Work to complete -
Before you reproduce the entries that follow, strip out any image they contain and keep the rest exact.

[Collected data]
····················
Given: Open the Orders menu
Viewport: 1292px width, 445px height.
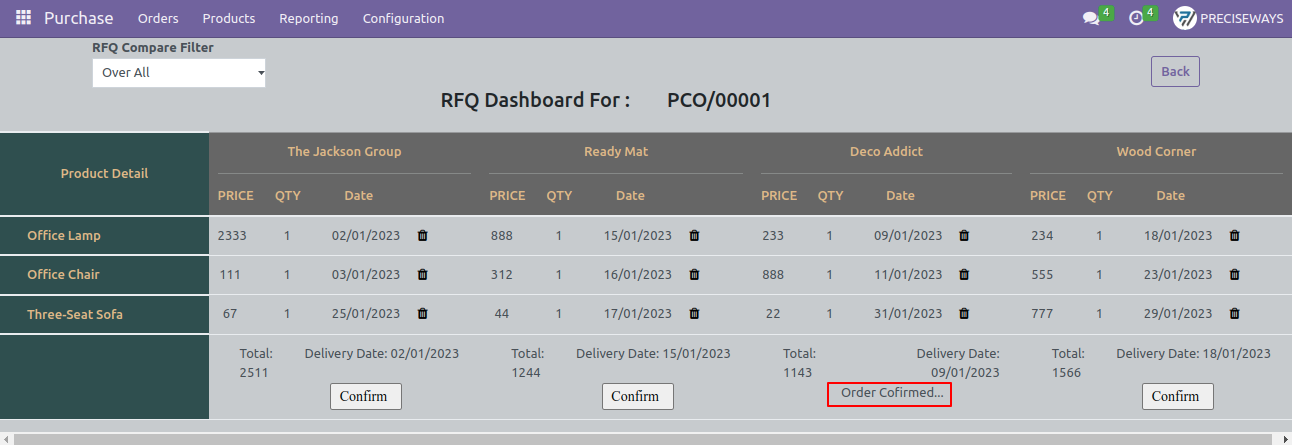Looking at the screenshot, I should [x=158, y=18].
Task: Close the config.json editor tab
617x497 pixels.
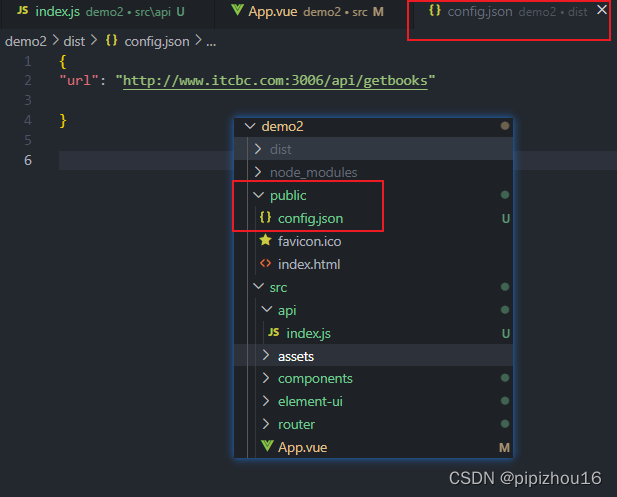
····················
Solution -
Given: Open the Orders menu
Viewport: 1292px width, 445px height.
Looking at the screenshot, I should [x=158, y=18].
Task: Close the config.json editor tab
617x497 pixels.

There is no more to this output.